Depends what is meant as "wide ranging".

I very much doubt SCOTUS will issue a decision explicitly addressing specific 2A concerns such as mag capacity, AW's or the roster.

They will address the case at hand on a narrow issue, the premises permit law and the issue of transporting.

However, I do expect them to include some language harshly critical of the lower court's process in reaching their decision. That language I expect to flesh out what SCOTUS will insist is the proper framework to employ in evaluating the merits of 2A cases. I expect this withering rebuke to dramatically reduce the amount of wiggle room that some lower courts have abused to twist Heller into a meaningless pretzel.

No, we won't see tons of anti-gun laws stricken in the NYSRPA decision but we ARE likely to see SCOTUS lay down the law and call the lower courts on their BS and send virtually ALL the 2A cases being held back down to be re-evaluated using the new framework. In my humble opinion of course.

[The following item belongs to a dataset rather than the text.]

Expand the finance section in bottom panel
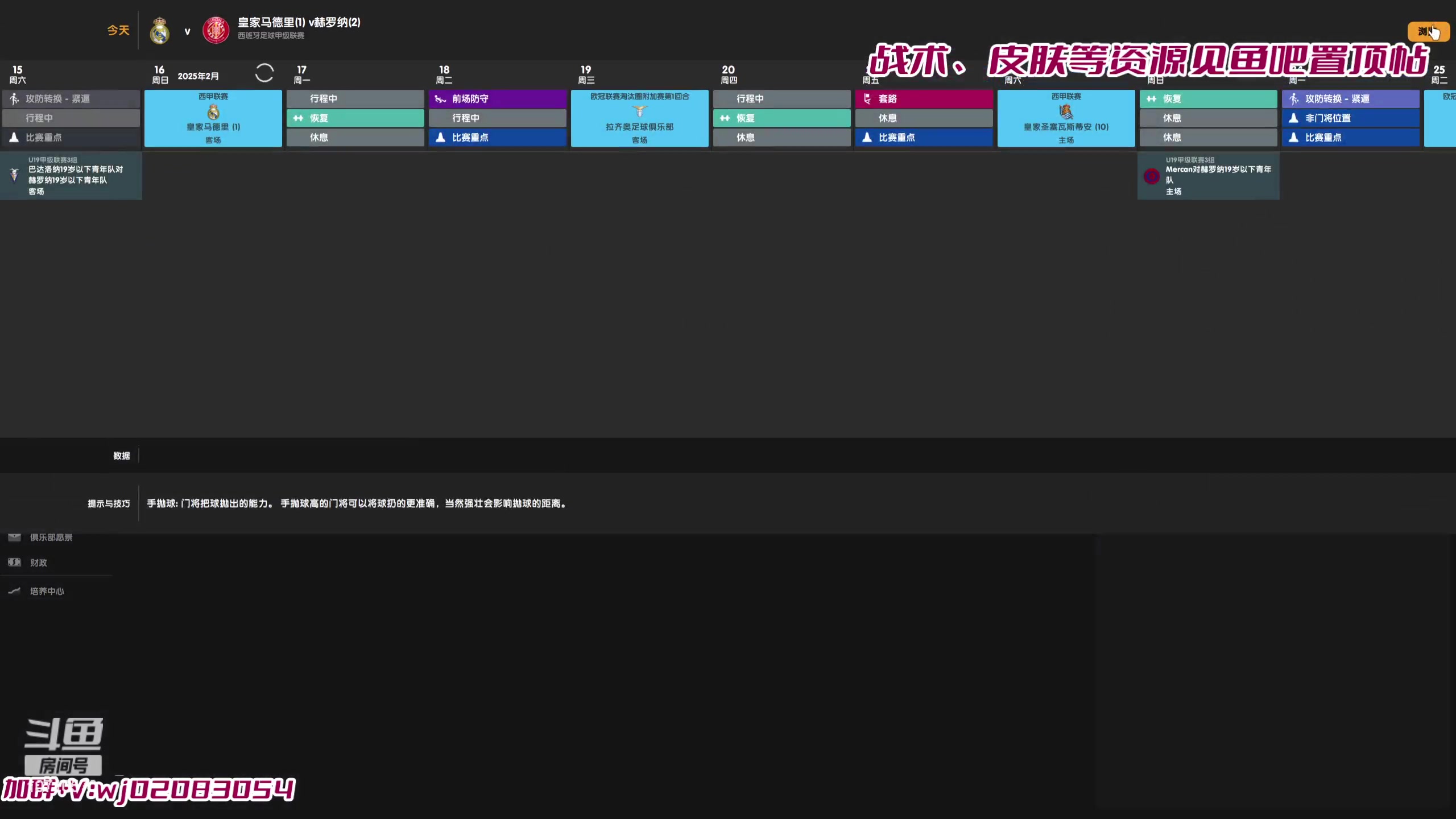Viewport: 1456px width, 819px height. [38, 562]
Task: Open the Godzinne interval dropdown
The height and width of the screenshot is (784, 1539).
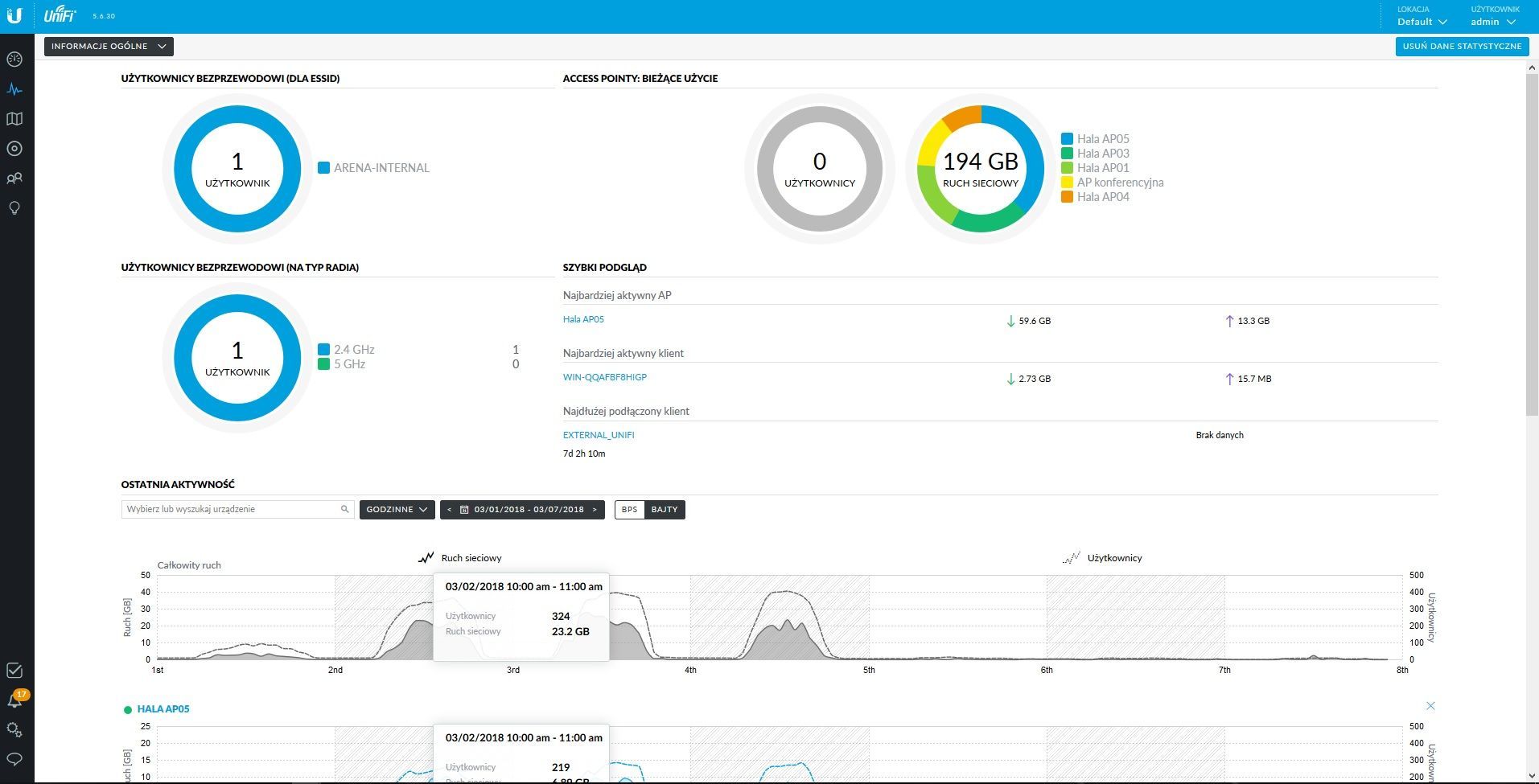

If correct, that would mean over the next 2-5 years we could see a LOT of improvement in 2A jurisprudence nationwide, even here in the 9th district where a bevy of new appointments have changed the court's make up from solidly left-leaning to a roughly 50-50 balance. We should be seeing a lot of cases receiving a proper legal review instead of the judges deciding what verdict they want and then twisting the law into contortions to make it come out that way.

Having said that, I think there is a small chance SCOTUS may take Pena just because it literally bans acquisition of the pistol SCOTUS ruled as protected in Heller, making it a personal affront to SCOTUS's authority. And an equally small chance they may hold on to Worman due to the iminent threat of a popular uprising in Virginia if action isn't taken soon.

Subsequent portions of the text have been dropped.